▶ THE PROBLEM
Give again the lines from the line with "The height and width of the screenshot is (733, 1257)." to the last line of the records, exactly and in full. Do not carry over any pictures.

▶ DATA SUPPLIED
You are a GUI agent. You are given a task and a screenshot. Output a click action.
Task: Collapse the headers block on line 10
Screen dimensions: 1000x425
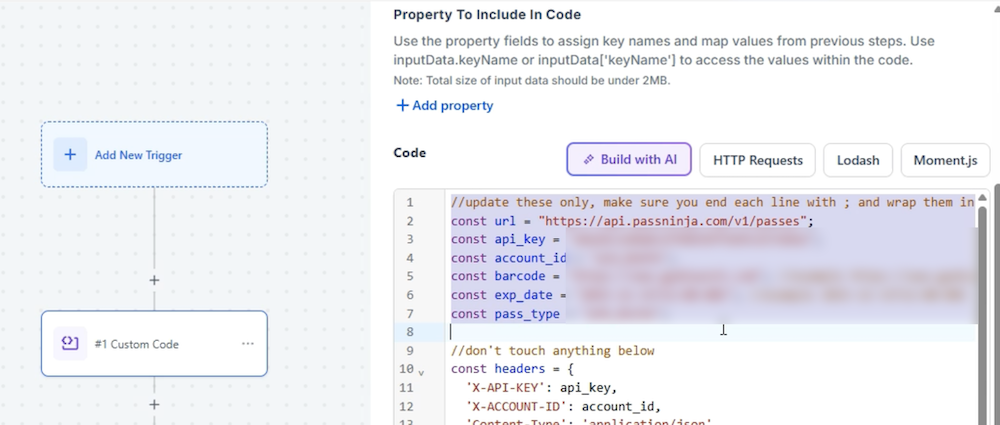(x=421, y=372)
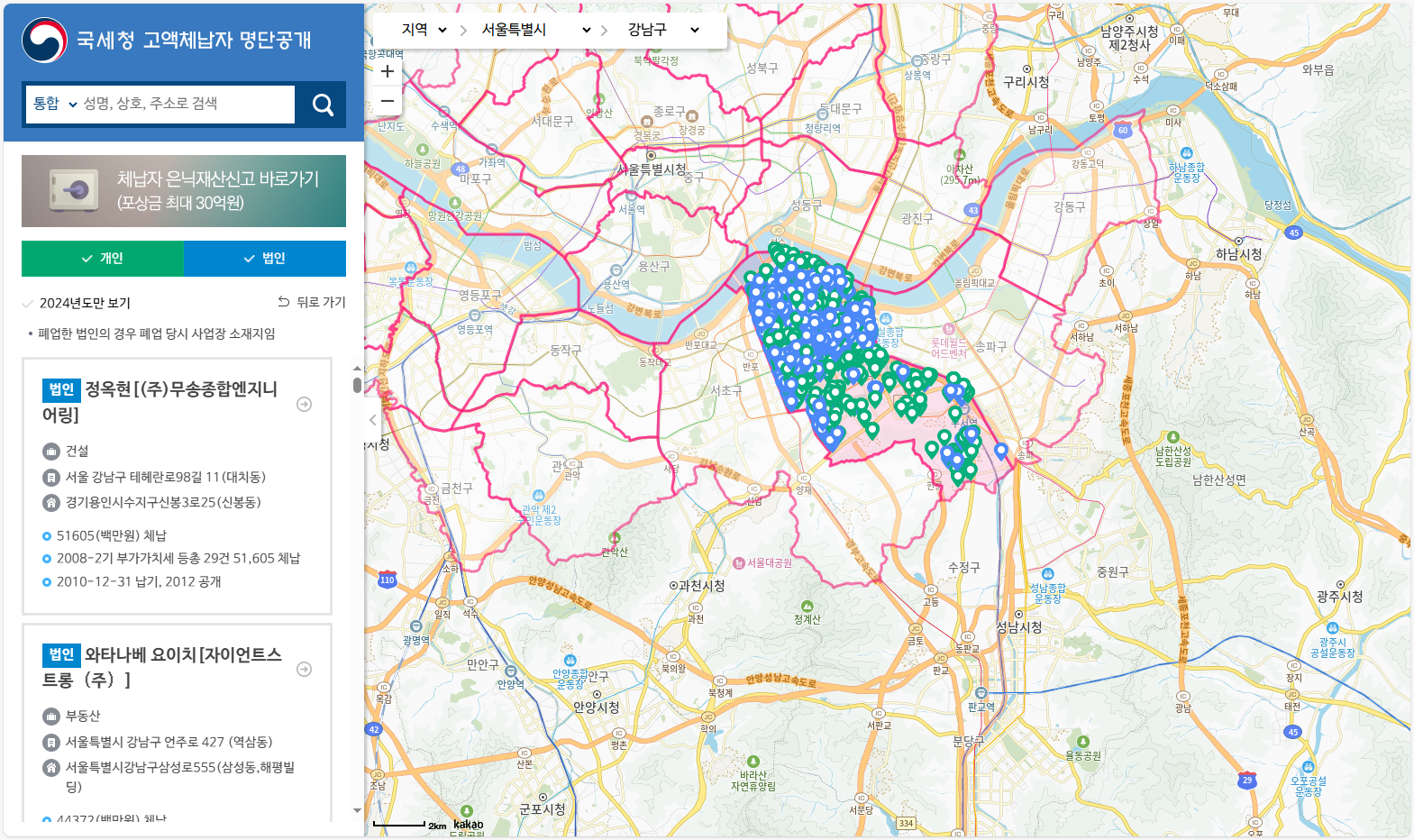The height and width of the screenshot is (840, 1414).
Task: Zoom in the map with plus button
Action: click(388, 72)
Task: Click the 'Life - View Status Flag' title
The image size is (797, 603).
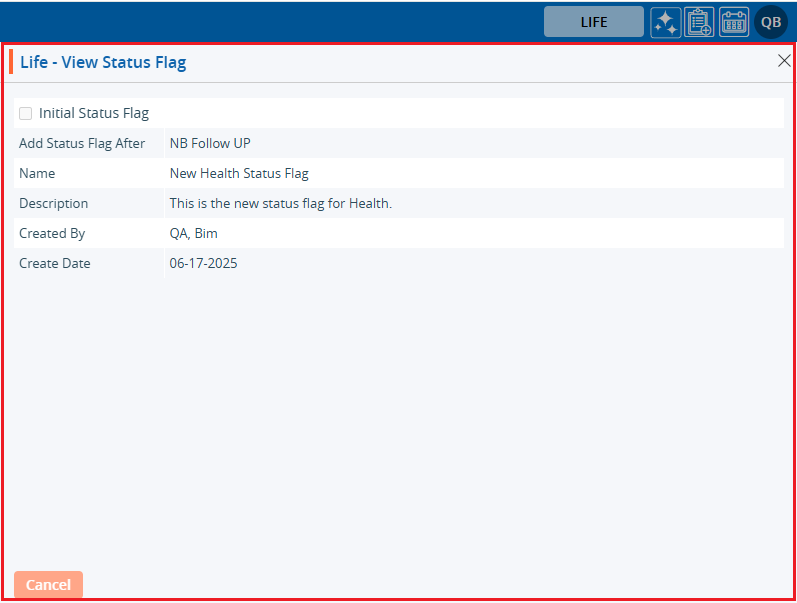Action: tap(103, 62)
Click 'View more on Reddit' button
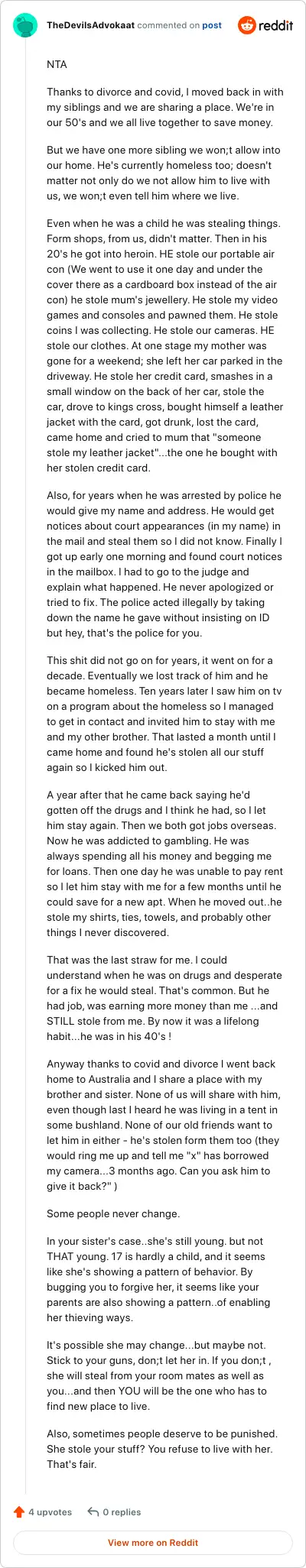 (x=153, y=1542)

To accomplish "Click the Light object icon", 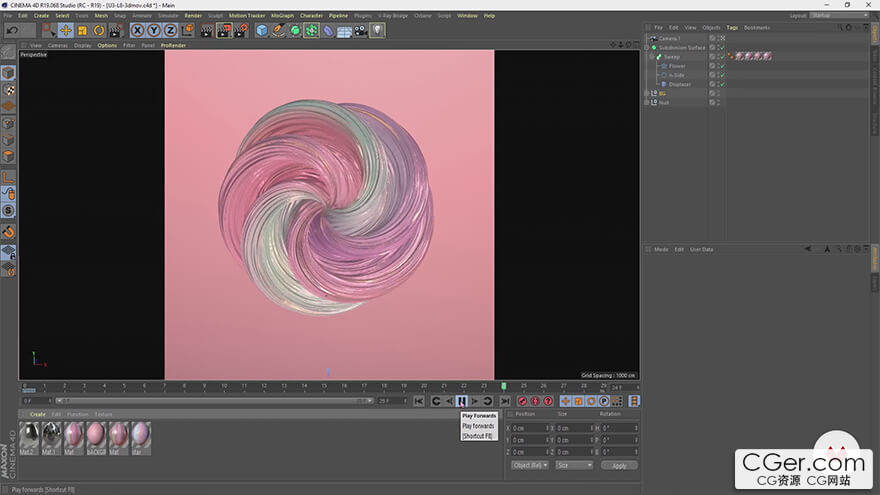I will click(x=377, y=30).
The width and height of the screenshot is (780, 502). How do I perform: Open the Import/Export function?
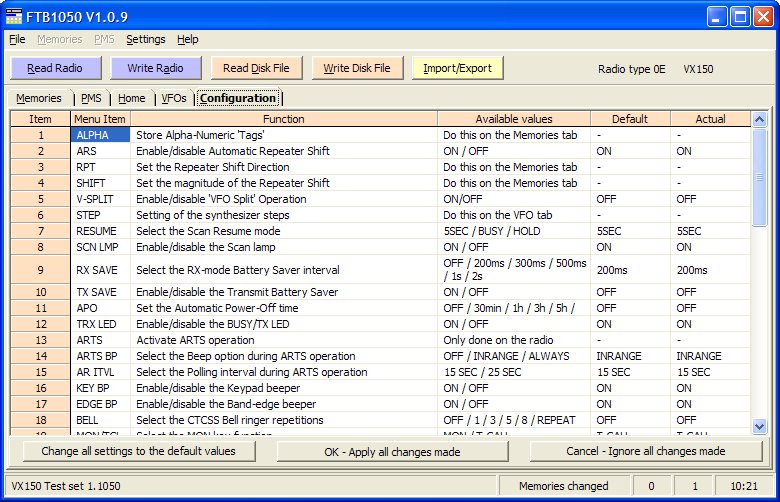[x=457, y=68]
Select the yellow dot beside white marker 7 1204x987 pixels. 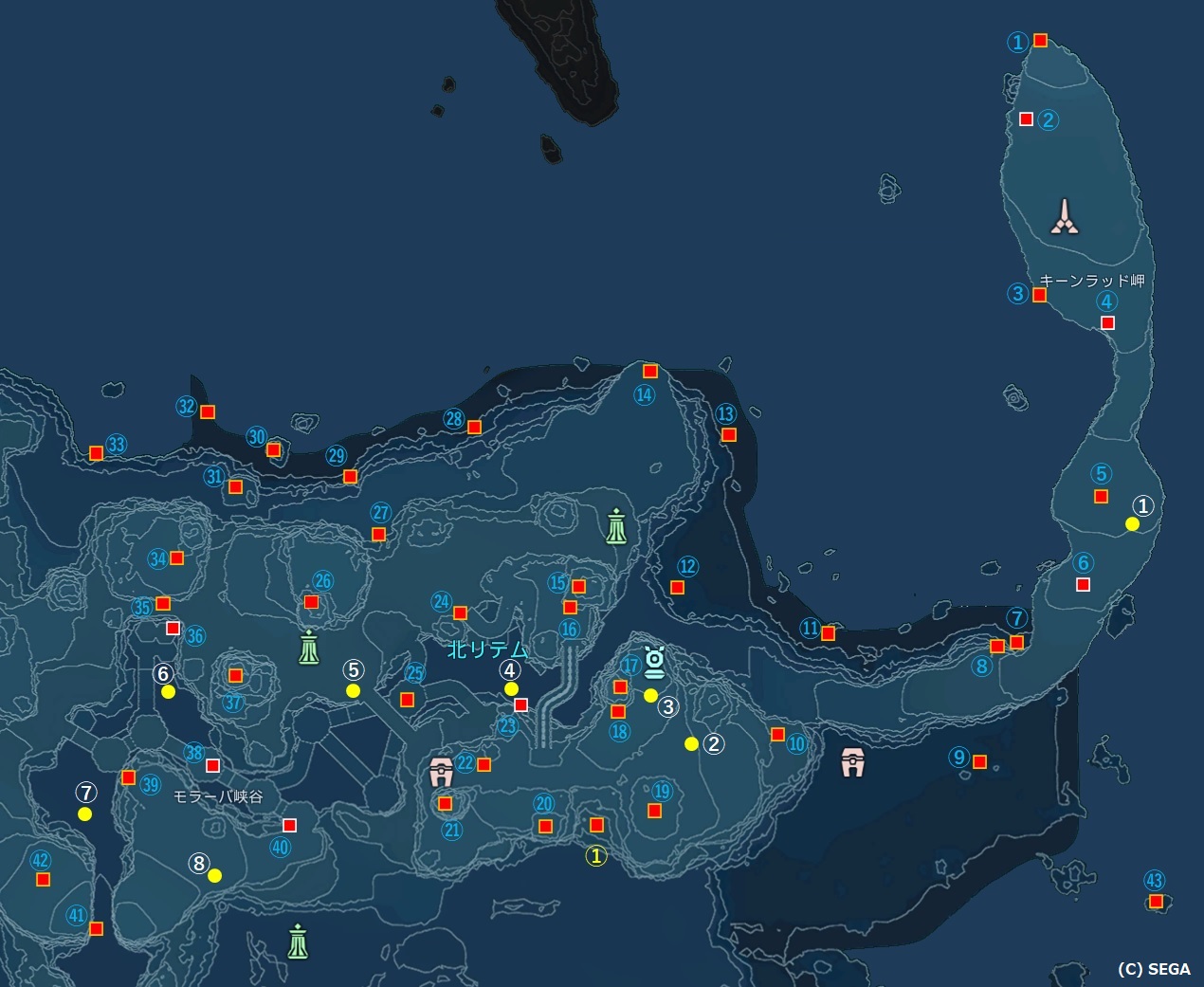(85, 814)
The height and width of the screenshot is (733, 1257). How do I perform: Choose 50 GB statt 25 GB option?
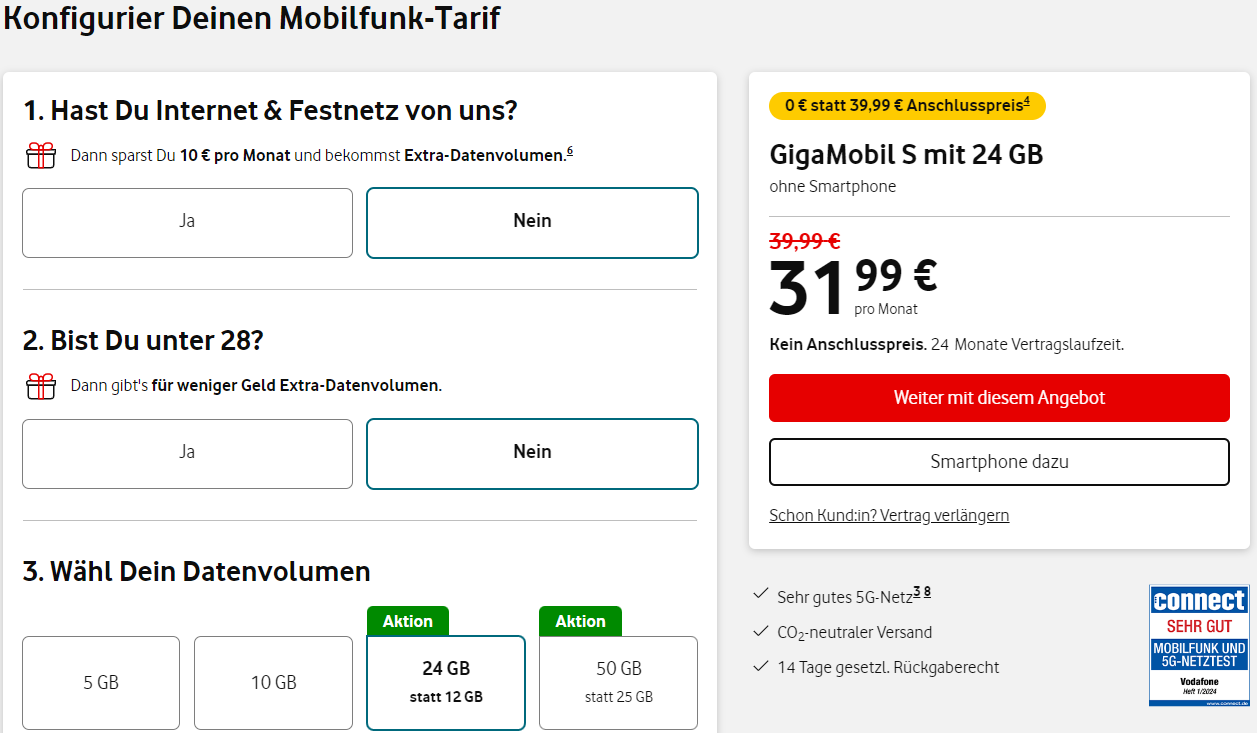coord(618,682)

▶ RESULT OF THIS TASK
The height and width of the screenshot is (733, 1257). How do I perform: Choose 50 GB statt 25 GB option?
coord(618,682)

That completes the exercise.